Freely TV
How the UK's four public service broadcasters built a single home for live and on-demand TV, and how I shaped one of its core features under a deadline that could not move.

A national, broadcaster-backed streaming platform, launched on a fixed manufacturing deadline. I worked across many areas of Freely, and one decision shows how I operate: I owned the live TV Guide and pushed it past a bare-minimum MVP into something viewers would actually expect.
Freely was a fresh, zero-to-one idea: the first time the BBC, ITV, Channel 4 and Channel 5 (through their joint venture, Everyone TV) had come together behind one streaming proposition.
The bet was the shift from traditional aerial TV (DTT) to live and on-demand TV over the internet (IP), built straight into new smart TVs from Hisense and Vestel. Because TV manufacturing cycles are fixed, the launch date could not move. Miss it, and the product would wait a year for the next model run.
British public service broadcasting was under real pressure from the global streamers. To hold and grow their audience, the broadcasters needed a unified, prominent home on the television itself, not another app buried in a menu.
The question under 'build a streaming app' was simple to ask and hard to answer: can UK broadcasters own the default live-TV experience on the TV set, on a timeline they do not control?
I owned the live TV Guide, a core part of the experience. The cautious plan was to rebuild a stripped-down version of an older Guide from scratch. I believed we could do better without adding risk, so I set out to test that rather than assert it.
I worked the decision from a few angles:
- With engineering, weighing reuse of a more modern Guide against a from-scratch rebuild
- With design, surfacing any hidden complexity in each option
- With a manager outside the project, pressure-testing the analysis for blind spots
A key insight emerged: the 'simple' rebuild actually needed one genuinely complex component that the modern version avoided entirely. So the bolder option was not slower. It was arguably safer, and far more valuable to viewers. With that grounded, I aligned design, engineering and senior leadership behind shipping the better Guide on the same deadline.
A modern, image-led live TV Guide that became a core part of the Freely launch experience.
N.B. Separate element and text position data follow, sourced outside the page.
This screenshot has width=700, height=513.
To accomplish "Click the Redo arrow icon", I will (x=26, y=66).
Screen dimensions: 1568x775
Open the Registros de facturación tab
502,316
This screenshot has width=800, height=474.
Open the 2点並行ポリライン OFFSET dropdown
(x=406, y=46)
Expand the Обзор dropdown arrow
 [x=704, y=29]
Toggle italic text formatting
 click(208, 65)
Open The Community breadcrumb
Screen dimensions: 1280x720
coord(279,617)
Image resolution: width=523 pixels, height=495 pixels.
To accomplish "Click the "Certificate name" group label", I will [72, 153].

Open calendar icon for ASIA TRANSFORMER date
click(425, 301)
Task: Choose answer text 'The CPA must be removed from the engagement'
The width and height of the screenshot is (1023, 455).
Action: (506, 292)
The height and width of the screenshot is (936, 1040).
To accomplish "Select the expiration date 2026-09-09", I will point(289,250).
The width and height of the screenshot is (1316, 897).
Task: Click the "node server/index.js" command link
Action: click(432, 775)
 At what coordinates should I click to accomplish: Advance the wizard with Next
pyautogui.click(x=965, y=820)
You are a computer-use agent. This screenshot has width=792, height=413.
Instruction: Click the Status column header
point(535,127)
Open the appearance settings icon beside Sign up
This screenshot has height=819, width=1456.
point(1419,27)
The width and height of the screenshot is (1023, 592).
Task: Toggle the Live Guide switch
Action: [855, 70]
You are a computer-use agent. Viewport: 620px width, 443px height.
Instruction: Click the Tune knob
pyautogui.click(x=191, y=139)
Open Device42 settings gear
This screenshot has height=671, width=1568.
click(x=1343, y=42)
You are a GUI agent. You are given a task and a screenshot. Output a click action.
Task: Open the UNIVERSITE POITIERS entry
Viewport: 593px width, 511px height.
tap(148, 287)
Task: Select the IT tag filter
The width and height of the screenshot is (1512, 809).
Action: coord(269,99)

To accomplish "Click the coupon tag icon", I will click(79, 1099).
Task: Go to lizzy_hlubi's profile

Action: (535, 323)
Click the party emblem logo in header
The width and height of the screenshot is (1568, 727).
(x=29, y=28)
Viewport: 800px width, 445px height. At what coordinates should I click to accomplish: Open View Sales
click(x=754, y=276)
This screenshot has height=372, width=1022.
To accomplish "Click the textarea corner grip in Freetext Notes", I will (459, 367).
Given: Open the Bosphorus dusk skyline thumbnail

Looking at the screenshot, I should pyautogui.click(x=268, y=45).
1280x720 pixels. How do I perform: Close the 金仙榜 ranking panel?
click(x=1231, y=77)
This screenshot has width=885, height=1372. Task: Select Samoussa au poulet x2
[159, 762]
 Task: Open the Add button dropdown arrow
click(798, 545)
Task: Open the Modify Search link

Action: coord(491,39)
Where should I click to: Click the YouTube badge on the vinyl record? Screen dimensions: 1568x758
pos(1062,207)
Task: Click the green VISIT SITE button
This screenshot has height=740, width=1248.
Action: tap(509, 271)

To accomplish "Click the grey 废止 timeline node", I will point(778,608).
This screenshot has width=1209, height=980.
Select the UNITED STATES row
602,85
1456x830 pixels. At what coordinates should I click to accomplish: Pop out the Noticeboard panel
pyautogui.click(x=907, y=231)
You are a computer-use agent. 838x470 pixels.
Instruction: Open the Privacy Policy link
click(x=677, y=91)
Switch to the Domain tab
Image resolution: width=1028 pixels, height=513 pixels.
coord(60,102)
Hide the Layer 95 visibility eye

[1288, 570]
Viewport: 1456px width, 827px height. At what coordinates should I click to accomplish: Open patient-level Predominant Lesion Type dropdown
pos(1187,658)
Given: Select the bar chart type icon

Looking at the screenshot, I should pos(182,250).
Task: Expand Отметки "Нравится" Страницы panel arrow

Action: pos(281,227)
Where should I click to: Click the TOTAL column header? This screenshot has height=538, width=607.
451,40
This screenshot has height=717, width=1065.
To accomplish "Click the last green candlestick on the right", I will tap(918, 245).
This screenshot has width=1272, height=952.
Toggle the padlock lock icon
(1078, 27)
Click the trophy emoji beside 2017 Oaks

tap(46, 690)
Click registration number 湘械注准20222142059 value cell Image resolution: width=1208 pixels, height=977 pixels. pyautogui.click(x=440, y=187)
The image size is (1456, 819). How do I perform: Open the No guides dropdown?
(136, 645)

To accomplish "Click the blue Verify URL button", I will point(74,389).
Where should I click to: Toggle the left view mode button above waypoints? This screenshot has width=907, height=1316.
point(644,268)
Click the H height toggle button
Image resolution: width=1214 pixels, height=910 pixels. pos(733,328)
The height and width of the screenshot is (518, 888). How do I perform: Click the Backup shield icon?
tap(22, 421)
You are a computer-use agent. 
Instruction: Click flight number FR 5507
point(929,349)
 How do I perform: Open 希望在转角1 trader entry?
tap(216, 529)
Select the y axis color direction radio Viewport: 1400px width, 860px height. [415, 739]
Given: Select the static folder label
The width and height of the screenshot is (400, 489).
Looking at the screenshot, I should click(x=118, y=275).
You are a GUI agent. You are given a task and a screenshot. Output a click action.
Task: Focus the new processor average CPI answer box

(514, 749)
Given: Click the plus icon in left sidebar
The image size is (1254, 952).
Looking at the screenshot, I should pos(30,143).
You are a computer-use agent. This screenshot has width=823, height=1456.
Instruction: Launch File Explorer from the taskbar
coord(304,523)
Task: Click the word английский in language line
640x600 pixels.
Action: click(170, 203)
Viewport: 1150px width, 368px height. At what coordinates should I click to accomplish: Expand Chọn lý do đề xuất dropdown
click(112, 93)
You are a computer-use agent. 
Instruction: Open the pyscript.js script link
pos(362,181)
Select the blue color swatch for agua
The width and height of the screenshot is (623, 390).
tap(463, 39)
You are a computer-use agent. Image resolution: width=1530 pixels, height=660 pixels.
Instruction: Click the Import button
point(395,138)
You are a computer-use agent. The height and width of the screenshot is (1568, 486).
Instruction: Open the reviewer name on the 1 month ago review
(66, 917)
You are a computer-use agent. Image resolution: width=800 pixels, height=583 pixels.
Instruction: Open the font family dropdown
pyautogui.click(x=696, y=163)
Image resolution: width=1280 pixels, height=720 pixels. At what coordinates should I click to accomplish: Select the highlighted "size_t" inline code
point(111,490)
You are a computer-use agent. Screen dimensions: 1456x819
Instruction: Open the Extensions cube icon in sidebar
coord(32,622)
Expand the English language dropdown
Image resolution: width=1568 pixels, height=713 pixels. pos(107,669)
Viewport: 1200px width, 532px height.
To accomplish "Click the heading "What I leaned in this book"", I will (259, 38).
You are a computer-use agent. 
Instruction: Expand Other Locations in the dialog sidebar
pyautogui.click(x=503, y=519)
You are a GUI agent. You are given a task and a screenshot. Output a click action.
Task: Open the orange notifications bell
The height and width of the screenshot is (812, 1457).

It lets viewers browse and discover live content the way they expect from a current streaming product, not a legacy programme grid.

Freely launched on time in Q2 2024 across Hisense and Vestel smart TVs, with TiVo to follow: the first unified streaming home from all four UK public service broadcasters.
The Guide shipped as the richer, more modern version rather than the bare minimum the timeline seemed to demand.
The bold option is often the safe one, once you actually size the work instead of guessing. I bring that reuse-versus-rebuild rigour, and the habit of pressure-testing a recommendation before defending it, to every problem I take on.